Done at Brussels, 7 March 2007.

For the Commission

Jacques BARROT

Vice-President of the Commission


(1)  OJ C 113, 13.5.2006, p. 2.

(2)  Cf footnote 1.

(3)  OJ C 244 1.10.2004 p. 2.

(4)  Business secret.

(5)  Audited financial statements.

(6)  M = management accounts, not yet audited.

(7)  E = Estimated.

(8)  Business secret.

(9)  OJ C 71, 11.3.2003, p 14.

(10)  See the judgement of the Court of 16 May 2002 in Case C482/99 2002 ECR I-4397 as well as the conclusions of Advocate general Geelhoed of 27 September 2001, in Joint cases C-328/99 &t C-399/00, Italy v Commission & SIM 2 Multimedia SpA v Commission.

(11)  Judgement of 21 March 1991, Italy v Commission‘Alfa Romeo’ (C-305/89) 1991 ECR I-1603 point 20.
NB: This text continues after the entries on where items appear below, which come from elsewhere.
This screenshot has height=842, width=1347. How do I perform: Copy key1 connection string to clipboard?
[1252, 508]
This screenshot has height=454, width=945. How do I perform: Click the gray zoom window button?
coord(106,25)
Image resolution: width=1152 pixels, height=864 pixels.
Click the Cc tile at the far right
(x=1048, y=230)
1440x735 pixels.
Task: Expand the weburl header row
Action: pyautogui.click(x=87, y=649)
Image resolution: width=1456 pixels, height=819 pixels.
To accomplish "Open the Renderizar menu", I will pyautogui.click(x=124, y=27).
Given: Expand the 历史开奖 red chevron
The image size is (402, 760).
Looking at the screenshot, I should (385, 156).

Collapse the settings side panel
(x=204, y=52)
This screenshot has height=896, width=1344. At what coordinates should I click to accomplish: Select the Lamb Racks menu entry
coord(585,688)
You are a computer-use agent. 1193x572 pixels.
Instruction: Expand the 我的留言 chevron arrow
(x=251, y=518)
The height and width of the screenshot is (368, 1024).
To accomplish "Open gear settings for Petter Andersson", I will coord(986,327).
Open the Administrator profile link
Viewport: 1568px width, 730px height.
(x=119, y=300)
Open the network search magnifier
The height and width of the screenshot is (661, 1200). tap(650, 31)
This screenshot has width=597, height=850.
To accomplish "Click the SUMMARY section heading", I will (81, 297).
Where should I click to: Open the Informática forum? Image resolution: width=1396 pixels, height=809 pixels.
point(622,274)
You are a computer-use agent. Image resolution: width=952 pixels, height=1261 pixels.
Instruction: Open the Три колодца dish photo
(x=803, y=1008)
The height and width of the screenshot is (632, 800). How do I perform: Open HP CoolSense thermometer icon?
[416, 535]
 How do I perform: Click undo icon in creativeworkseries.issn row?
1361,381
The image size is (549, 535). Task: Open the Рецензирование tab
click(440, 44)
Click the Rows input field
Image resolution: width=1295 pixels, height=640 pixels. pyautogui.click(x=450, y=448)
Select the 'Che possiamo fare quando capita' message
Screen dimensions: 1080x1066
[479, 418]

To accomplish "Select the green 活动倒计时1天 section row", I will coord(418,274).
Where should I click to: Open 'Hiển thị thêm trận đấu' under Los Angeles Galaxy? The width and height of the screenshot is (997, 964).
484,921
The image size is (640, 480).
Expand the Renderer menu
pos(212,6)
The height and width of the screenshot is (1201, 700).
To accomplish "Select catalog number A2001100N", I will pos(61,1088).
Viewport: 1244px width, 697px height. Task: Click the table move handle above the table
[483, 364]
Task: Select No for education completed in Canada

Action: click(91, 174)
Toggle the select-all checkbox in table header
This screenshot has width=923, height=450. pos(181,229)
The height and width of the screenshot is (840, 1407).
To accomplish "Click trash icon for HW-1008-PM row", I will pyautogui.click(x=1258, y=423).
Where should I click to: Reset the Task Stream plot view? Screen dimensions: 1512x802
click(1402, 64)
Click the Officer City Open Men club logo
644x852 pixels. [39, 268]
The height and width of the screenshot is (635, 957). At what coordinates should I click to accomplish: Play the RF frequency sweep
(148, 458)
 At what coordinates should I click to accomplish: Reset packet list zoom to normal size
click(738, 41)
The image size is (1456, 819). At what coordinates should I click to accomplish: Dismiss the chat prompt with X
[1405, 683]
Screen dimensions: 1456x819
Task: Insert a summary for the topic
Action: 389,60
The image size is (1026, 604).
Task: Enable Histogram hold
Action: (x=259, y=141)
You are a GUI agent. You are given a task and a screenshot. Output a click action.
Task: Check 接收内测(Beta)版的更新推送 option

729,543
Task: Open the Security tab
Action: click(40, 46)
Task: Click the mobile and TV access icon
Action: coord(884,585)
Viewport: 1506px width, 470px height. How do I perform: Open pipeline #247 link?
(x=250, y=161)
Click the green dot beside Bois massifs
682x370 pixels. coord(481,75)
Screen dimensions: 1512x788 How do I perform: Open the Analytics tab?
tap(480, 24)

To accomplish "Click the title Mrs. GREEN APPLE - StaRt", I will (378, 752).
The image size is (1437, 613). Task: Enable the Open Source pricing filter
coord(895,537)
(12)  Judgement of the CFI of 12 December 2000 in Case T-296/97, Alitalia v Commission, 2000, ECR II-3871, point 81.

(13)  Case T11/95 BP Chemicals Ltd v. Commission [1998] ECR II-3235 paragraphs 170 & 171.

(14)  State aid CY 14/2003 — Cyprus — Regional aid map 2004-2006 (C(2004) 1757/1 of 28.4.2004).

(15)  Cyprus has an air passenger per head of population ratio of 8,50, by way of comparison the EU 25 ratio is 1,30.

(16)  Commission Decision 2005/406/EC of 15 October 2003 concerning RTP — (OJ L 142 of 6.6.2005, p. 1 and Commission decision 2005/418/EC of 7 July 2004 concerning Alstom OJ L 150 of 10.6.2005, p. 24) (in particular points 125 and 215).

(17)  In this regard see Commission decision (2005/346/EC) of 14 July 2004 concerning MobilCom (OJ L 116 of 4.5.2005) (in particular point 173).